La démarche démocratique se fait en 7 étapes. Le parlementaire dépose son projet éventuellement sous forme de vidéo. Les participants proposent des sources d’information sur le thème. Ils émettent des avis et des expertises. Une synthèse est proposée. Le débat peut alors commencer et être « web-diffusé ». Arrive alors la proposition de loi et est organisé un suivi de cette proposition. On aurait ainsi une forme de punctation de la proposition de loi, proposition qui se forme par étapes successives.
▪ Que peut-on en penser ? Il est vrai qu’avec la crise de la représentativité, les citoyens revendiquent une participation plus active au débat public. Ce dialogue entre les gouvernants et les gouvernés n’est pas sans rappeler la fameuse démocratie dialogique et discursive de Jürgen Habermas. Cette démarche existe déjà, d’ailleurs, selon des modalités très précises et de manière sectorielle. Prenons le cas des questions environnementales, pour lesquelles l’article 7 de la Charte de l’environnement prévoit que « Toute personne a le droit, dans les conditions et les limites définies par la loi, d'accéder aux informations relatives à l'environnement détenues par les autorités publiques et de participer à l'élaboration des décisions publiques ayant une incidence sur l'environnement » et le Conseil constitutionnel veille scrupuleusement à son respect (Cons. const. 13 juillet 2012). Mais entre la participation sectorisée et conditionnée du public, le plus souvent des représentants de la société civile expérimentés, et la participation en continue des citoyens à des débats de société, il y a un monde ! Quoi qu’il en soit, il est indéniable que cette initiative constitue une pierre supplémentaire à l’édifice de la cyberdémocratie (v. Pierre Lévy).

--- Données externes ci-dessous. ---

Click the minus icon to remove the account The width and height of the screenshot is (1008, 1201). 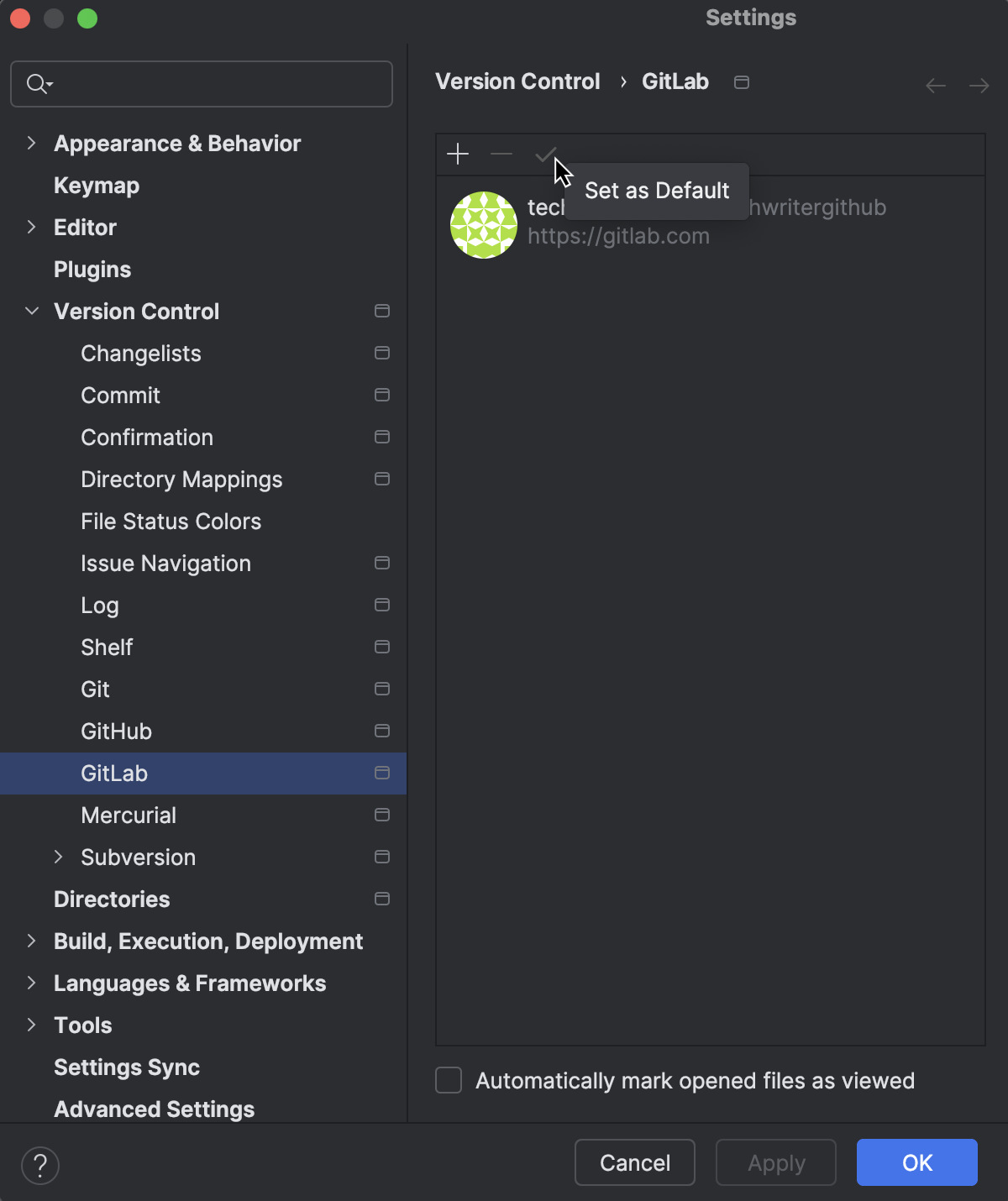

Reste, cependant, que les doutes sont encore nombreux et les questions multiples. Le propre d’une démocratie est-elle de faire participer l’ensemble des citoyens, quelle que soit leur compétence, à une proposition de loi ? La loi n’est-elle pas plus que la somme des intérêts particuliers qui se sont exprimés ? Le citoyen lambda est-il compétent pour mener un débat constructif sur des thèmes qui sont parfois, même pour nos élus, d’une grande complexité ? Est-il raisonnable, par exemple, d’ouvrir un débat citoyen sur les modalités de la révision de la Constitution, proposition faite par une élue du Front national ? Ne devrait-on pas, avant de pratiquer le débat politique, être formé à cette forme de débat ? En outre, l’expérience passée montre que les internautes utilisent plus Internet comme un défouloir que comme un lieu de débats, en se livrant à une flame war (guerre d’injure). Ce risque peut-il être évité sur la plateforme « Parlement & Citoyens » ? Malheureusement, la démocratie sur Internet ne se décrète pas (en ce sens, v. Dominique Cardon). Il faut avouer que, souvent, sur la toile, on est assez loin de l’être raisonnable qui argumente de manière loyale selon les principes de l’éthique de la discussion chers à Jürgen Habermas. En outre, quelle garantie a-t-on que cet instrument ne fera pas partie, à l’avenir, du répertoire d’action des lobbys, qui verraient dans cette plateforme une voie d’accès opaque et discrète pour influencer nos élus ?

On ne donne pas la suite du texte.